- Relator(a)
- Ministra Diva Malerbi
- Órgão julgador
- Segunda Turma
- Data do julgamento
- 21/06/2016
- Data de publicação
- 28/06/2016
STJ – Acórdão, Rel. Ministra Diva Malerbi, Segunda Turma, j. 21/06/2016, p. 28/06/2016
PROCESSO CIVIL. CPC/73. AGRAVO REGIMENTAL NO RECURSO ESPECIAL. EXECUÇÃO DE SENTENÇA. ALEGAÇÃO DE ERRO NO CÁLCULO DO VALOR EXECUTADO. COISA JULGADA. OCORRÊNCIA. SÚMULA 7/STJ. 1. Não há ofensa ao art. 535 do CPC/73 quando o acórdão recorrido dirime integralmente a controvérsia, com base em fundamentos suficientes.
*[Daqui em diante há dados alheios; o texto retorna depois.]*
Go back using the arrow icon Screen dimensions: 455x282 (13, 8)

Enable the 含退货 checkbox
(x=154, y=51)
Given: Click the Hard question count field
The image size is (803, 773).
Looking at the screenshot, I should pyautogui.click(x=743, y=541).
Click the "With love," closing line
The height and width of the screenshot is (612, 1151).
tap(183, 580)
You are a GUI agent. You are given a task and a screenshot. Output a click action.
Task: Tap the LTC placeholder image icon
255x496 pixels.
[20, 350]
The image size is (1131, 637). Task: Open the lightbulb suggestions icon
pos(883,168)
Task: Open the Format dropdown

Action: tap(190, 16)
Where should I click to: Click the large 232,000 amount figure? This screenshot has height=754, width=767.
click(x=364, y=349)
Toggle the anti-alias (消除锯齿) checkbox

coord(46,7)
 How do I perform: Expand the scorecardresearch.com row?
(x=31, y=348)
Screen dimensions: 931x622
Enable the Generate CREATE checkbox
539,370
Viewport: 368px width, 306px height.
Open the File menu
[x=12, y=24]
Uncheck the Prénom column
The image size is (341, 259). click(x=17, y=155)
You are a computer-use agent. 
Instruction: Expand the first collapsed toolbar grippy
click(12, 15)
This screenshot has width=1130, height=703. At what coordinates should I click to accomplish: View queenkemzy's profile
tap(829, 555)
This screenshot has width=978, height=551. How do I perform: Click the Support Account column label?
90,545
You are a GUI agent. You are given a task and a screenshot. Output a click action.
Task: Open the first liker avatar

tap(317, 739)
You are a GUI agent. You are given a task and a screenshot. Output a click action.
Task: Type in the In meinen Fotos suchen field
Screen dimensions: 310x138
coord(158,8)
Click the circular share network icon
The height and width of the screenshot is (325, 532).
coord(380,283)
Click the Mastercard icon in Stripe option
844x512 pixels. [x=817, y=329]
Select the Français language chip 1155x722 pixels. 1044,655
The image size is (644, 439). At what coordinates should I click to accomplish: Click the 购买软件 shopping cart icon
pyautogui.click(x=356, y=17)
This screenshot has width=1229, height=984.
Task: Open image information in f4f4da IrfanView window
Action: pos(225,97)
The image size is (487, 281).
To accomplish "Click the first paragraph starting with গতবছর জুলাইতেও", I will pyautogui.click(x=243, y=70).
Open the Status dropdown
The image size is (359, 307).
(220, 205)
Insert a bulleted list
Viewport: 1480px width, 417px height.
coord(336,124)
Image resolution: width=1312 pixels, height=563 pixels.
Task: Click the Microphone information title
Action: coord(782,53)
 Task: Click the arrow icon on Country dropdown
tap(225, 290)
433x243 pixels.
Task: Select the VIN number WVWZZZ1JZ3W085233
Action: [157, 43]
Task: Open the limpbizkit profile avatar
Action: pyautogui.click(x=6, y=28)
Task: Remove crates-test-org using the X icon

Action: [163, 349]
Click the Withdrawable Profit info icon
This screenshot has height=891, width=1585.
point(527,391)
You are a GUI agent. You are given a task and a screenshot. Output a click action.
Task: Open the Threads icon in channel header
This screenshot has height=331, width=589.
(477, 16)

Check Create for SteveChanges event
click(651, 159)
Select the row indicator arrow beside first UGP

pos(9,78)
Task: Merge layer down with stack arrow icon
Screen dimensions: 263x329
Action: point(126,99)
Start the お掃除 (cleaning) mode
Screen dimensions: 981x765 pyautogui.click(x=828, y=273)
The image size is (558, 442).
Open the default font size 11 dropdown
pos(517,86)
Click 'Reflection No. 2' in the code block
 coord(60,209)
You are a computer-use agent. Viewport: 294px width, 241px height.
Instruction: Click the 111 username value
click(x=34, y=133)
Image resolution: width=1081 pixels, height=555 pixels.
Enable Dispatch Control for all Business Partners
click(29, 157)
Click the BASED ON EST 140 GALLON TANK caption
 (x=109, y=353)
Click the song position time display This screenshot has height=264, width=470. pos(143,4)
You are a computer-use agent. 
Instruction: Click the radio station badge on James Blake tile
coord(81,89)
No caso, o Tribunal de origem reconheceu a impossibilidade de serem elaborados novos cálculos, tendo em vista a ocorrência de preclusão, a ausência de demonstração pelo ente público interessado em que consistiria o suscitado equívoco, explicitando, ainda, o seguinte: "o montante questionado foi fruto de cálculos realizados pelo próprio Estado de Minas Gerais, razão pela qual sua impugnação, sob o argumento de excesso de execução e sem sequer precisar no que consistiu o suposto 'erro', caracteriza verdadeiro venire contra factum proprium, notadamente porque o valor foi aceito pela exequente com a finalidade de abreviar a execução". 2. O acórdão recorrido não destoa do entendimento desta Corte, segundo o qual prevalece o instituto da preclusão, voltado à segurança das decisões e fases processuais encerradas, uma vez já homologados os valores exequendos, em sentença transitada em julgado. 3. Saliente-se que, na situação em tela, deixou-se de demonstrar a existência de mero erro aritmético, mas a revisão de acordo realizado entre as partes e homologado judicialmente. Desse modo, é vedada a realização de novos cálculos, sob pena de afrontar o título judicial transitado em julgado. 4. Decidir de forma contrária ao acórdão impugnado em relação à ocorrência de eventual inexatidão entre os valores apurados e devidos, passível de correção, demanda a incursão na seara fática dos autos, medida vedada na via eleita, em razão da Súmula 7/STJ. 5. Agravo regimental a que se nega provimento. (AgRg no REsp n. 1.543.429/MG, relatora Ministra Diva Malerbi (Desembargadora Convocada TRF 3ª REGIÃO), Segunda Turma, julgado em 21/6/2016, DJe de 28/6/2016.)